Alles das sind Zeichen einer Art Zeitenwende, die auf den Wanderwegen der Eifel seit Beginn der coronabedingten Reiseverbote 2020 unübersehbar sind: Die Wege werden immer voller. „Gerade Menschen im Studierendenalter bis Ende 20 sind dort unterwegs“, beobachtet Patrick Schmidder eine Klientel, die noch vor wenigen Jahren als wenig wanderaffin galt.
Was out war, ist derzeit geradezu mega-in, sagt Schmidder, Geschäftsführer der Nordeifel Tourismus (NET) GmbH in Kall. 1,82 Millionen Aufrufe hat das NET-Wanderangebot aus 95 Eifelschleifen und 18 Eifelspuren verzeichnet, seit die Wege vor rund zweieinhalb Jahren auf dem Wanderportal Outdooractive online gestellt wurden.
Beliebte Schleifen und Spuren
Alleine rund 3900 Hashtags „Eifelschleifen“ und rund 1800 für die „Eifelspuren“ wurden zudem auf Instagram gesetzt. „Schleifen“ und „Spuren“ wurden mehr als 1500-mal von Wanderern auf den diversen Online-Kanälen bewertet, „im Durchschnitt mit vier bis fünf Sternen“, hat Schmidder ausgerechnet. „Wanderportale wie Outdooractive sind für uns Gold wert“, freut er sich.
Obwohl Wanderer aus den Ballungsgebieten meistens Tagesurlauber sind, stellt Schmidder eine steigende Nachfrage nach Pauschalangeboten für Wanderer in der Nordeifel fest. Der Eifelsteig und andere Weitwanderwege wie die Hauptwege des Eifelvereins sind ohnehin bei Mehrtagesurlaubern beliebt.
Fast 500 Touren entwickelt
Zwei, die ebenfalls die Eifel entdeckt haben, haben es zu einer Bekanntheit gebracht, die noch vor wenigen Jahren undenkbar war: Das „Mr. Pfade“-Team – Manuel Helgert (36) aus Neukirchen-Vluyn und Michael Bednarek (38) aus Köln – hat nach Angaben Bednareks in den vergangenen Jahren „an die 500“ Wandertouren entwickelt. Davon stehen bisher 40 online in den Wanderportalen wie Komoot oder Outdooractive.
„Mr. Pfade“ bietet nur Touren an, die vorher nirgendwo veröffentlicht worden sind. Das Duo bewertet sie mit 1 bis 10 „Abenteuerpunkten“. Wenn möglich, sind abwechslungsreiche Felsenwege, spannende Pfade entlang von Uferböschungen und Kletterpassagen dabei. Es geht den beiden um Wege, die „zwischen 30 und 50 Zentimeter breit sind, also Pfade“, so Bednarek.

---

* **Aufgabe 1**:
Zähle alle Personen auf, die im Text über das Wandern in der Eifel mit Vor- und Nachnamen genannt werden.
* **Aufgabe 2**:
Schreibe den Text über das Wandern in der Eifel im Anschluss an seinen letzten Satz weiter.

* **Datenblock**:
---

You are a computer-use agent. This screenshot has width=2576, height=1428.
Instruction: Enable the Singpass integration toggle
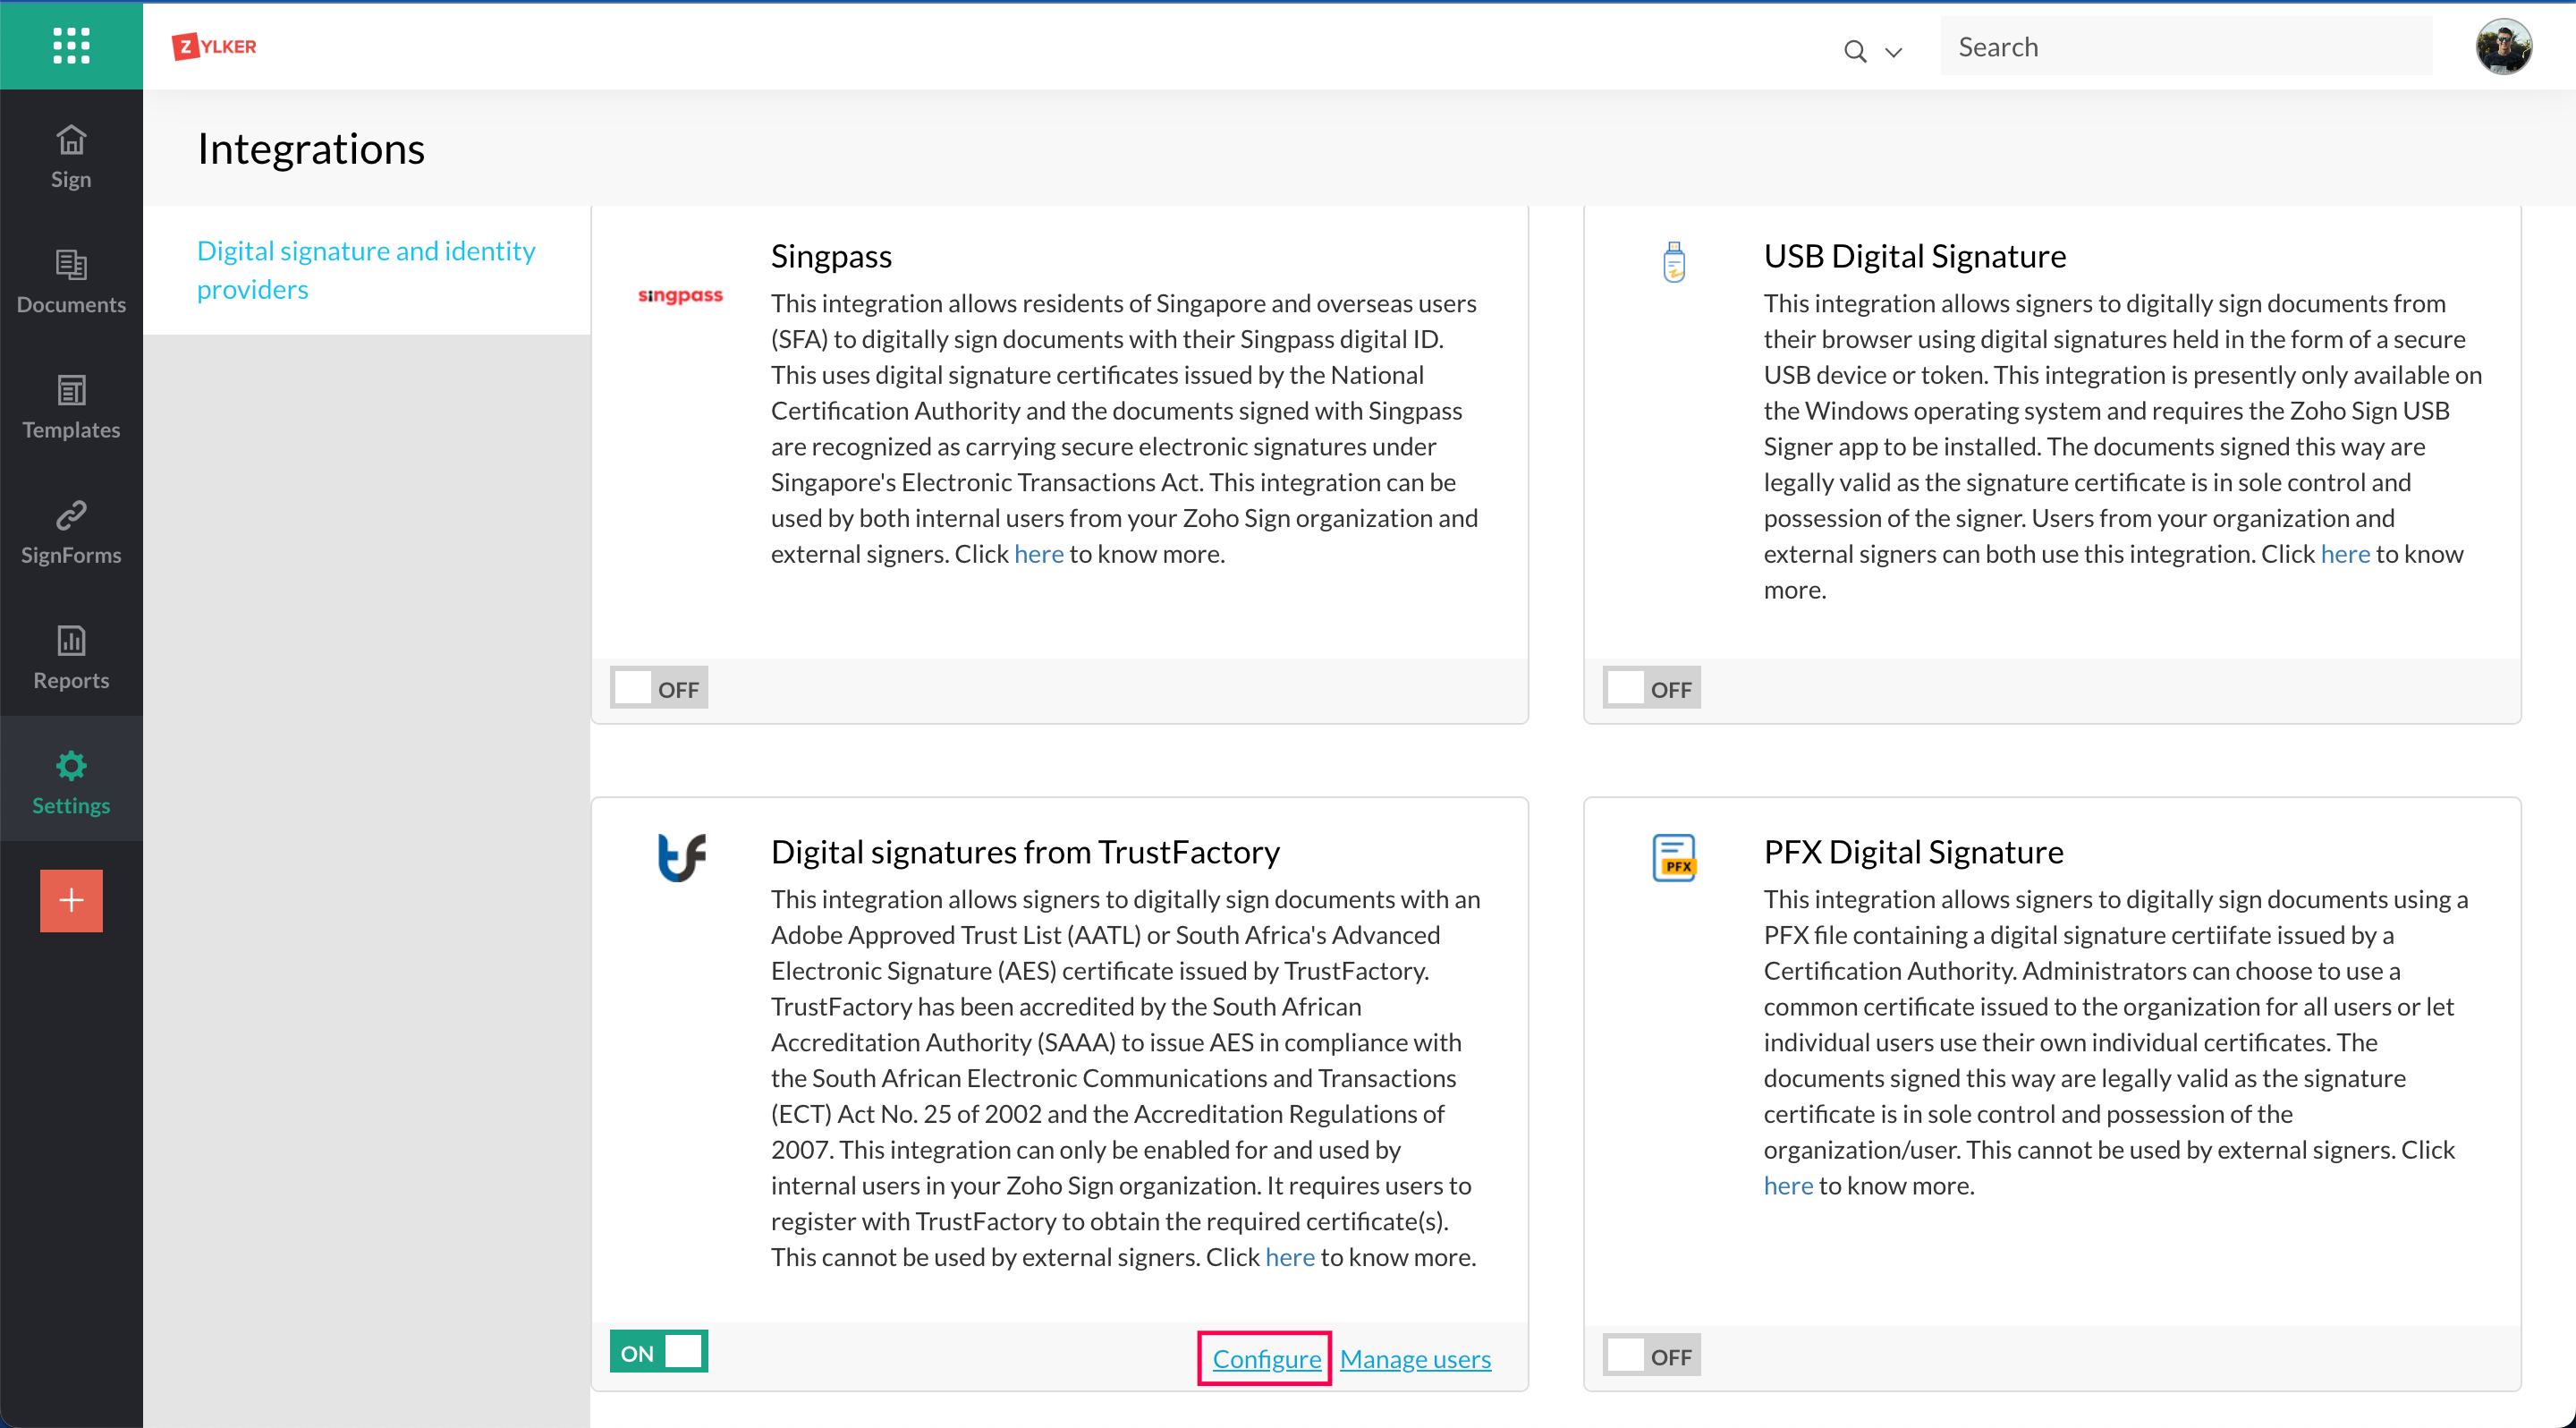[659, 688]
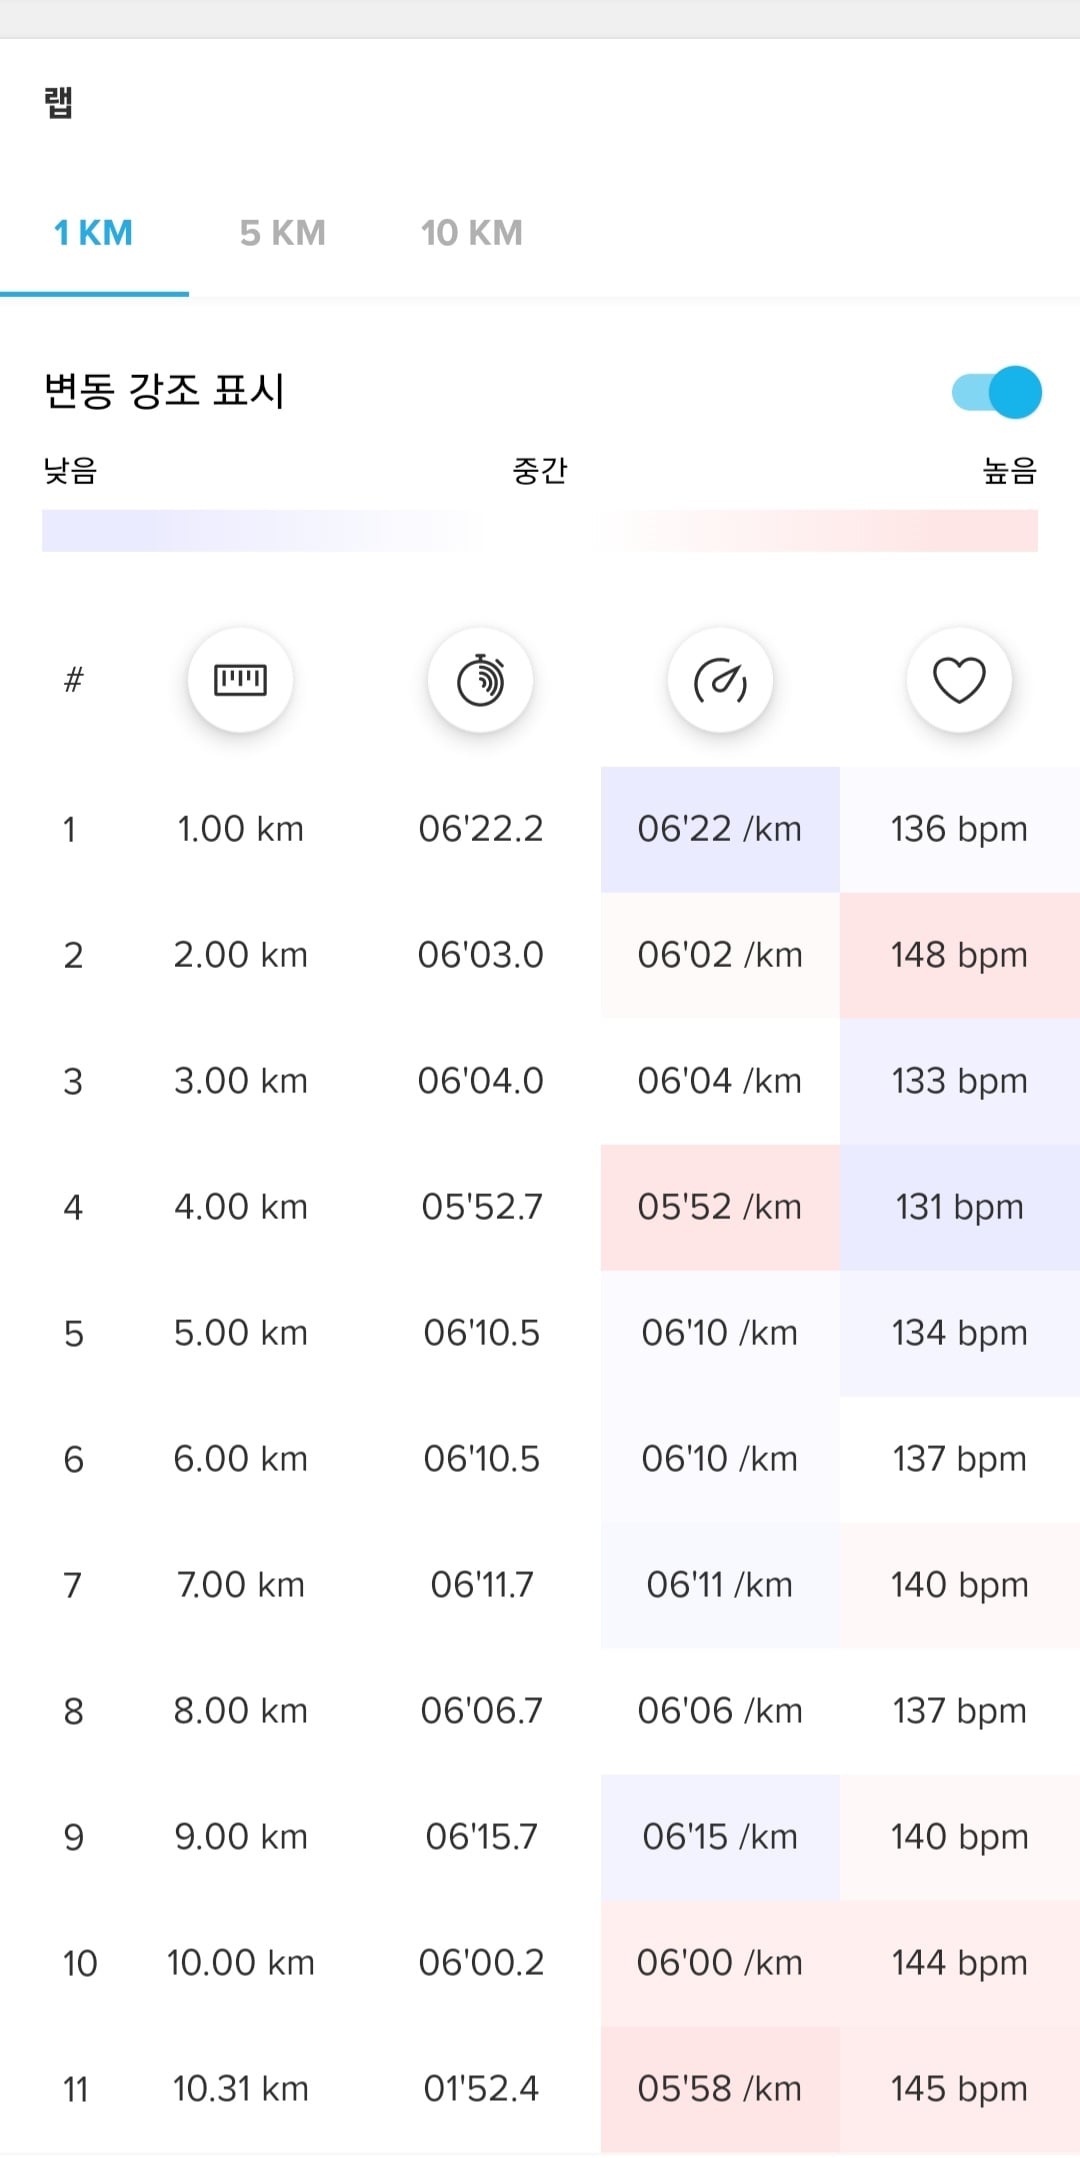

---

* **Antwort 1**:
Patrick Schmidder, Manuel Helgert, Michael Bednarek

* **Antwort 2**:
Helgert und Bednarek gehören zu den Wanderbloggern und Wanderbloggerinnen, die selbst zusammengestellte Rundwege aller Schwierigkeitsgrade auf Online-Portalen platzieren und in Facebook-Gruppen wie „Wandern in der Eifel“ oder „Traumschleifen und Premiumwege“ bekannt machen.
Planung mit Satellitenbildern
Beide sind in der Automobilindustrie beschäftigt und eher Spätberufene, was typisch für viele Wanderblogger und neue Eifelwanderer ist. „Das fing erst vor ein paar Jahren an, als wir auf Premiumwegen feststellten, dass es viele, schon getretene urwüchsige Pfade links und rechts gibt, die nur nicht markiert und noch unbekannt sind.“ Das hat die beiden gereizt. Sie machten sich auf Basis guter topografischer Karten und frei verfügbarer Satellitenbilder an die Wegeplanung.
Und immer geht es um einen „König der Welt“-Blick. Bednarek posiert zu diesem Zweck auf Felsvorsprüngen – mit dem Rücken zur Smartphone-Kamera, vor sich den möglichst weiten und tiefen Blick. Bednarek will so den Nutzern „ein Gefühl für die Strecke vermitteln“.
Tipps von „Mr. Pfade“
Etwa bei den Eifel-Highlights, die das Duo vorschlägt: zwei Routen bei Monschau, eine bei Heimbach und Nideggen sowie eine „Wandertrilogie“ durchs Hohe Venn. 6500 Follower haben Helgert und Bednarek auf Instagram, 9000 auf dem Wanderportal Komoot.
Und was hat das alles mit denen zu tun, die eigentlich die geistigen wie – dank der ehrenamtlichen Markierungsarbeit der Wegepaten – tatsächlichen Väter und Mütter des Eifelwanderns sind? Wie steht es um die Aktiven in den 138 Ortsgruppen des Eifelvereins? 23 000 Mitglieder hat der Verein, die Zahl sank allein in den vergangenen fünf Jahren jeweils um 500. Das Durchschnittsalter beträgt 68 Jahre.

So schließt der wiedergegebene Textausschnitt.